SUMMARY OF THE INVENTION

[0013] Among the various aspects of the present invention is the provision of a method of treating Restless Leg Syndrome (RLS). Briefly, therefore, the present invention is directed to treating RLS with an iron carbohydrate complex of particular iron release rate and/or iron core size. Thus, the methods described herein provide for the safe and efficicacious delivery of iron to subjects in need thereof as well as allowing thorough tissue distribution, faster labile iron release, and increased in vitro donation of iron to transferrin.

[0014] The present teachings include methods for treating Restless Leg Syndrome that involve the administration of an iron complex to a patient suffering from RLS. The iron complex can be selected from an iron carbohydrate, an iron aminoglycan, or an iron polymer. The iron release rate of the iron complex used in this aspect of the invention is at least 115 .mu.g/dl at a concentration of at least 2,000 .mu.g/dl.
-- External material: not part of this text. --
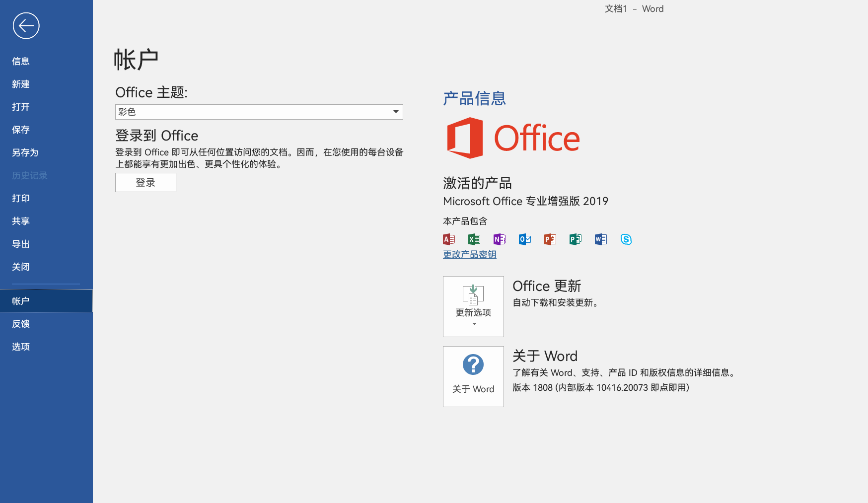Go to 导出 in the sidebar
This screenshot has width=868, height=503.
(x=21, y=244)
[0015] In accordance with a further aspect, RLS is treated by administering an iron complex of particular iron core size to a patient suffering from RLS. The iron complex can be selected from an iron carbohydrate, an iron aminoglycan, or an iron polymer. The iron core size of the iron complex used in this aspect is no greater than 9 nm.

[0016] Yet another aspect provides kits, comprising an iron complex having an iron core size no greater than 9 nm (in solution or lyophilized), a syringe, and a syringe needle. The kit may also include instructions for use.
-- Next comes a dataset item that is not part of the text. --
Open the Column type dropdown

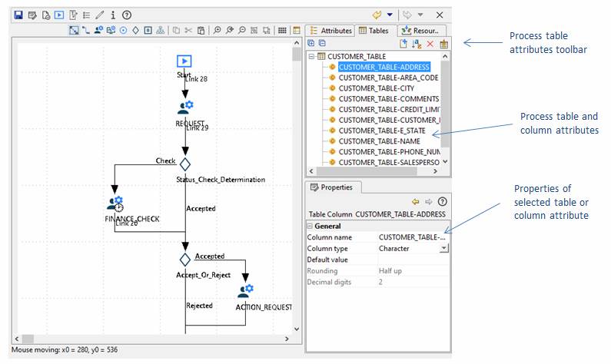coord(443,249)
[0017] Other objects and features will be in part apparent and in part pointed out hereinafter.

BRIEF DESCRIPTION OF THE DRAWINGS

[0018] Those of skill in the art will understand that the drawings, described below, are for illustrative purposes only. The drawings are not intended to limit the scope of the present teachings in any way.

[0019] FIG. 1 shows the change in serum transferrin-bound iron (.DELTA. iron) of the intravenous injection preparations for ferric gluconate (also known as sodium ferric gluconate, iron gluconate complex (in sucrose) or Ferriecit.RTM.; Watson Pharma, Inc.; Corona, Calif.), iron sucrose (Venofer.RTM. (iron sucrose injection USP); American Regent Laboratories, Inc.; Shirley, N.Y.), iron dextran (INFeD.RTM.; Watson Pharma, Inc.), and another iron dextran (Dexferrum.RTM.; American Regent Laboratories, Inc.) as related to the amount of added iron. x-axis, added elemental iron (.mu.g/dl); y-axis, .DELTA. iron (.mu.g/dl).
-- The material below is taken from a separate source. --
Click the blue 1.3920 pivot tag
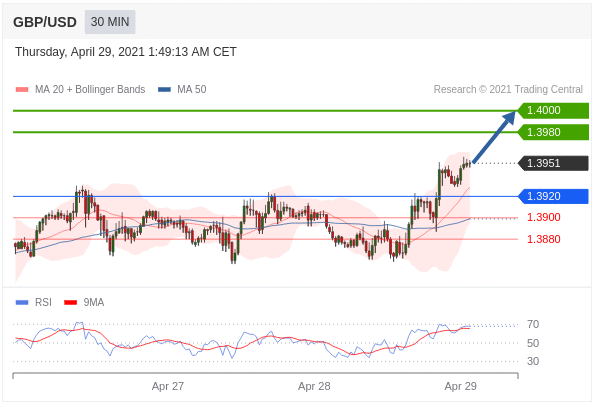This screenshot has height=410, width=595. (x=553, y=196)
[0020] FIG. 2 is a series of electron micrographs that depict the particle size of three iron carbohydrate complexes. FIG. 2A is an electron micrograph depicting the particle size of Dexferrum (Iron Dextran). FIG. 2B is an electron micrograph depicting the particle size of Venofer (Iron Sucrose). FIG. 2C is an electron micrograph depicting the particle size of Vit -45 (Iron Carboxymaltose).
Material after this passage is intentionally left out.